The etymology of Noah’s name and words associated with the flood also present an intriguing link to the eight people who survived in an ark that landed on Mount Ararat. With the horrific events indelibly seared into their memories, these eight left the ark to repopulate the earth, drumming the experience of their survival into the minds of their progeny.
Overt rebellion against God, accompanied by the total depravity of the antediluvian world, precipitated God’s subsequent destruction of almost all flesh.

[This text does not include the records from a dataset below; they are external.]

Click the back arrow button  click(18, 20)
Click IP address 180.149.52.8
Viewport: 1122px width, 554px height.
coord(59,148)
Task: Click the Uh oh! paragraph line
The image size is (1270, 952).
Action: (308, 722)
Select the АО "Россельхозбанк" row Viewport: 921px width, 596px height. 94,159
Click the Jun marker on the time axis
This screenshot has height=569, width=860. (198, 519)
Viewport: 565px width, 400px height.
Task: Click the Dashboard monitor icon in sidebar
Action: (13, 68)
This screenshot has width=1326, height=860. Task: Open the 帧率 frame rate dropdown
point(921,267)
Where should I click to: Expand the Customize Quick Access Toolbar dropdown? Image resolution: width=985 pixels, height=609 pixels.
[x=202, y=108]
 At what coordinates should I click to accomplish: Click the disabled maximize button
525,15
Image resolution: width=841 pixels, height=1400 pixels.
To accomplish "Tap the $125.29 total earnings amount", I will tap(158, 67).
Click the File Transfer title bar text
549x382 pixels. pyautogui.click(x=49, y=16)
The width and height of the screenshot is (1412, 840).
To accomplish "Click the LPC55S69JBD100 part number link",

Even though His promise of worldwide judgment was not fulfilled immediately, it came with finality; and only eight souls who heeded God’s warning survived.
Although an unprecedented demonstration of God’s judgment, the great flood is also a testimony of His grace, available to all who will accept it.
ENDNOTES
- Henry M. Morris, The Genesis Record (Grand Rapids: Baker Book House, 1976), 159–160.
- Renald Showers, Those Invisible Spirits Called Angels (Bellmawr, NJ: The Friends of Israel Gospel Ministry, Inc., 1997), 105.
- James Ussher, Annals of the World (Green Forest, AR: Master Books, 2003), 19.
- Steven A. Austin, D. Russell Humphreys, Larry Vardiman, John Baumgardner, Andrew A. Snelling, and Kurt P. Wise, Catastrophic Plate Tectonics: A Global Flood Model of Earth History, Institute for Creation Research, 1994 <icr.org/research/index/researchp_as_platetectonicsl/>.
- Ibid.
- Ibid.
- Henry M. Morris, “Babel and the World Population Biblical Demography and Linguistics,” from Henry M. Morris, The Biblical Basis for Modern Science (Grand Rapids: Baker Books, 1984), <ldolphin.org/morris.html>.
- 8 John D. Morris, Why Does Nearly Every Culture Have a Tradition of a Global Flood? Institute for Creation Research <icr.org/article/570/>.